Perché questo disinteresse?

“La risposta è che a molti paesi – e fra questi metto anche l’Italia – va bene così. Ma dobbiamo notare i due pesi e le due misure rispetto a quanto sta avvenendo in Ucraina. Giustamente per l’Ucraina certe cose vengono dette e certe azioni fatte, qui invece no. Il che dimostra che spesso la difesa dei diritti umani e del diritto internazionale è messa in campo dove vi è un interesse politico forte da parte di alcuni Stati. In ogni caso credo che da oggi abbia da temere molto anche la stessa Repubblica di Armenia perché l’Azerbaigian, appoggiato dalla Turchia, ha pretese anche sul suo stesso territorio. Insomma, tutto può accadere”.

L’Armenia non è protetta dalla Russia?

“Lo era. Ma da quando il governo armeno ha avuto una virata filo-occidentale a partire dal 2018 è divenuto sgradito a Mosca”.

Perché questa virata?

“Perché si commettono errori e l’Armenia in questo caso ha sbagliato nel voler guardare verso Occidente mentre solo il forte rapporto con la Russia la proteggeva davvero. Però un grande Paese che commette degli errori anche gravi ha modo di recuperare, mentre se sbaglia un paese piccolo come l’Armenia questo può anche non essere possibile”.

L’Italia potrebbe fare di più?

“Si, perché afferma d’essere un Paese democratico e che difende la democrazia, ma non fa né dice nulla perché importa dall’Azerbaigian gas e petrolio. A quanto pare questo sembra far passare in secondo piano ogni considerazione di altro genere”.

Sappiamo che la Turchia è alleata con l’Azerbaigian. Ma gli Stati Uniti non potrebbero intervenire?

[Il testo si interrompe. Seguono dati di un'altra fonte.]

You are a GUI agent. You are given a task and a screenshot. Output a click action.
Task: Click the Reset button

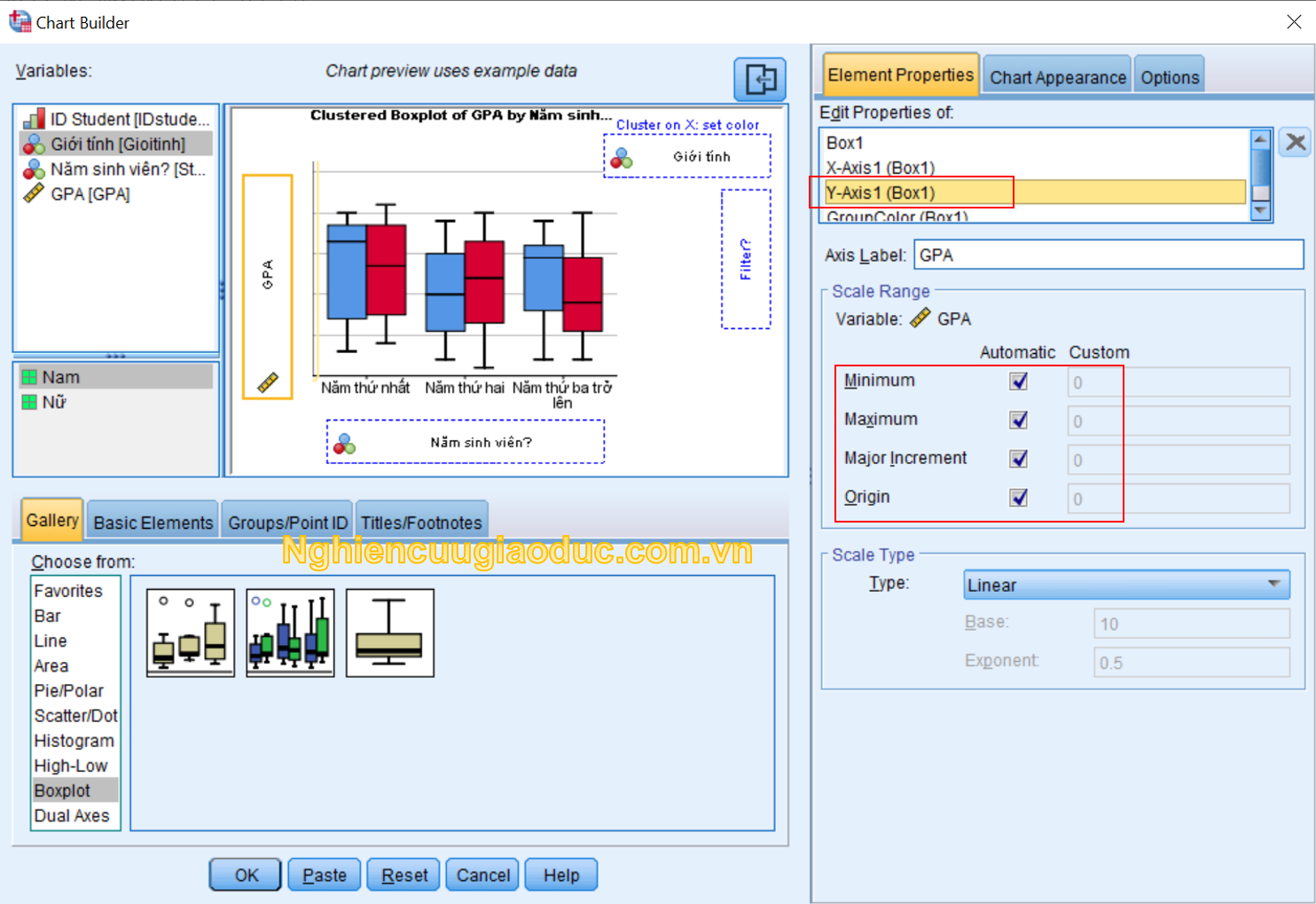coord(404,875)
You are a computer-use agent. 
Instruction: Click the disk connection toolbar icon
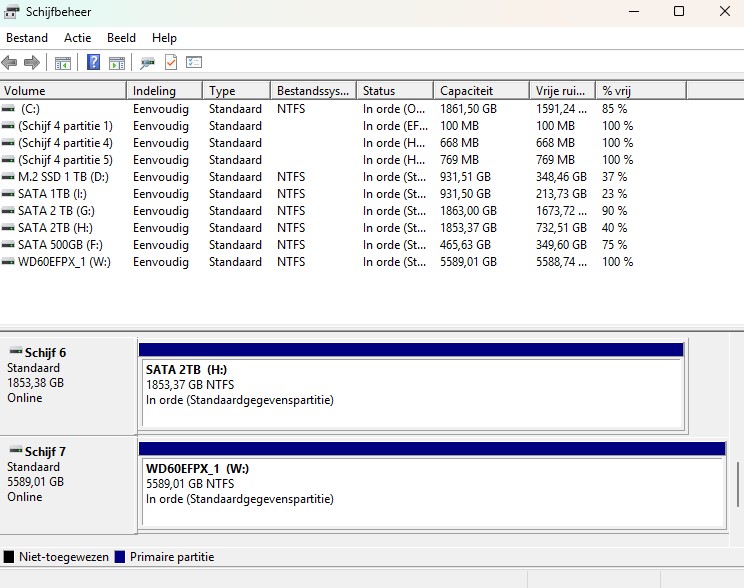[x=147, y=63]
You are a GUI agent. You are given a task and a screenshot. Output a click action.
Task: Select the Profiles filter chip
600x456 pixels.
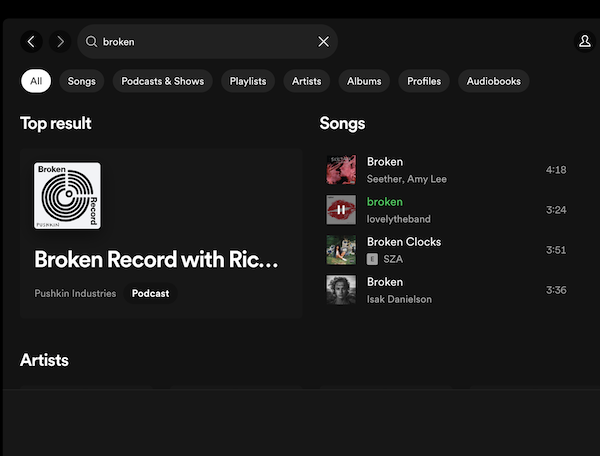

“Qualche parlamentare americano ha protestato pubblicamente, ma nessuno si è mosso davvero a livello governativo. Negli Stati Uniti come nel resto del mondo ci sarebbe bisogno di una reazione politica rapida ed efficace di fronte alla brutale aggressione dell’Azerbaigian, ma nulla di tutto questo sembra stia avvenendo. Credo che questo sia una tragedia e una vergogna al tempo stesso”.

Una tragedia e una vergogna. Ha ragione il professor  Ferrari. Una vergogna che ha molti padri. Anche in chi dovrebbe avere memoria di cosa significhi essere vittime di un genocidio.